The only federal incentive is the $2000 tax deduction that is ending this year (may have been extended in the taxpayer raping bailout). They only require the system to be up and running to get the deduction with not wording on how long it has to be operational. I believe (MBW) it covers on and off grid.

State and power company incentives are where the big money is and they are the ones that may get you in trouble. PO insentives always require grid hookup and a net metering agreement. I haven't seen one yet that doesn't require the system to say with the property and be operational for X number of years. Excell energy in Fort Collins requires 20 years. Usually they require a lean against the property until the time limit expires. So remove the equipment and you have to pay back the incentive (usually plus interest). They allow the property to be transfered without paying off the lean as long as the new owners agree to the terms.


----------



## Sparticle (Nov 1, 2004)

thank you for this info!


----------



## mightybooboo (Feb 10, 2004)

There ARE people out here selling off their solar setups when they move,some NICE systems.Grabbing the cash and running off.We know a guy (friend) just bought one about 30 cents on the dollar.Seller had to be out fast and took the lowball offer.

Sure dont know the particulars though.


----------



## wy_white_wolf (Oct 14, 2004)

I have heard that the federal tax credit has been extend for 8 more years and the $2000 limit on PV has been lifted (TMK still in place for thermal). So if your looking at a system or trying to get one on-line by the end of the year to get the credit you might be better off holding off until after the new year to get a bigger one from the feds.


----------



## mightybooboo (Feb 10, 2004)

http://www.thestreet.com/story/1044...ly-gives-solar-industry-policy-certainty.html

The bill the House approved Friday calls for investment tax credits for solar developments for eight years. And unlike the current tax-incentive program, the new one will allow utilities to take advantage of the incentives. The bill also includes production-tax credits for renewable-energy power plants that already are generating electricity. The legislation extends the production-tax break by one year for wind and by two years for solar, biomass and hydropower.

The bill opens up $800 million worth of bonds to pay for power plants using wind, biomass, geothermal, garbage and other sources, and doles out $2,500 to $7,500 rebates for drivers who buy plug-in electric cars and trucks.

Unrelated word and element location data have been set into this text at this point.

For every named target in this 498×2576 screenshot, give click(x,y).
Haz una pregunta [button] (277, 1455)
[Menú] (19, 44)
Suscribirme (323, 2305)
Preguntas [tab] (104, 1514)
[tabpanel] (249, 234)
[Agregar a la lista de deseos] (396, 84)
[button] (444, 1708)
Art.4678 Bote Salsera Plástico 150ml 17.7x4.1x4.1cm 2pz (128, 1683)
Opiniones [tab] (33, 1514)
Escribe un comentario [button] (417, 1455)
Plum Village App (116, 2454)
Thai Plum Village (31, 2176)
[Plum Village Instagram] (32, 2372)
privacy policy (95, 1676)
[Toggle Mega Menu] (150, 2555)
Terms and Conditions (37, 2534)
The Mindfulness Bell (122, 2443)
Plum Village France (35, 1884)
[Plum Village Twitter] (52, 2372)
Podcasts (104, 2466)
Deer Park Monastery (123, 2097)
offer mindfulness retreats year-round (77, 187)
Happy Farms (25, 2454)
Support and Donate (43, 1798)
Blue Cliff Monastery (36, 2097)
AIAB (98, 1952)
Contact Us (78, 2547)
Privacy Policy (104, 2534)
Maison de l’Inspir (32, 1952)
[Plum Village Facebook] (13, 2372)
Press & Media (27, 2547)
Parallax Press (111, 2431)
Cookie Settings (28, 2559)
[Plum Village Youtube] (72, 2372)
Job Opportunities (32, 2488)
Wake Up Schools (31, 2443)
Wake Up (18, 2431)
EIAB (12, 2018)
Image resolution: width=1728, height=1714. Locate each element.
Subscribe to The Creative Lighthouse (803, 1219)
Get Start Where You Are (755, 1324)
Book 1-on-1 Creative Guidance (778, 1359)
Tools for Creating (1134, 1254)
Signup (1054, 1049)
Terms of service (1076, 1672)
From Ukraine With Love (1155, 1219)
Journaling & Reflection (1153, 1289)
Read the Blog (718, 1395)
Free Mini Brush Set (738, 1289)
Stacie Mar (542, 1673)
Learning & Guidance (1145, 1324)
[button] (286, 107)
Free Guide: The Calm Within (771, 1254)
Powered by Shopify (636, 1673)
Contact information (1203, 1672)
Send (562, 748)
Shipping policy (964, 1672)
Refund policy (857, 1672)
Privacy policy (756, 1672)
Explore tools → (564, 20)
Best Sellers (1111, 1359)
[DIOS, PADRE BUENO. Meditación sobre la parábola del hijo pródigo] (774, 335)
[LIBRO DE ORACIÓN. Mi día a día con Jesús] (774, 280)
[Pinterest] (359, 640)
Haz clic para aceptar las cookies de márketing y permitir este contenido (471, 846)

Residents and businesses that want to install solar panels on their properties also would benefit from the bill, which extends investment-tax credits for eight years and eliminates today's $2,000 cap on the credits. The new program also will allow homeowners who install small-wind equipment and heat pumps to take advantage of the credits, but will cap the incentive at $4,000 for wind and $2,000 for heat pumps.


----------



## Sparticle (Nov 1, 2004)

mightybooboo said:


> http://www.thestreet.com/story/1044...ly-gives-solar-industry-policy-certainty.html
> 
> The bill the House approved Friday calls for investment tax credits for solar developments for eight years. And unlike the current tax-incentive program, the new one will allow utilities to take advantage of the incentives. The bill also includes production-tax credits for renewable-energy power plants that already are generating electricity. The legislation extends the production-tax break by one year for wind and by two years for solar, biomass and hydropower.
> 
> ...


Wow, thanks so much for the info!


----------



## mightybooboo (Feb 10, 2004)

Sparticle said:


> Wow, thanks so much for the info!


Your welcome,nothing White Wolf didnt already post,I just saw an article on it is all.


----------



## wy_white_wolf (Oct 14, 2004)

A good write-up on the extended tax credit on another forum

http://www.solarpowerforum.net/forumVB/showthread.php?t=1827


----------



## Sparticle (Nov 1, 2004)

I've just read through all the DSIRE links and non apply to us. Not grid tied, not in a city of over a million, didn't pay sales tax since it was used (not being new is also a problem), not having an installer put it in, and the property value won't go up as a result of the installation; so there's really nothing to write off that I can find there. 

So now off to read the rest of the links. It hasn't been as bad as I thought, each link on DSIRE was in summary so I didn't have to read the legal text.


----------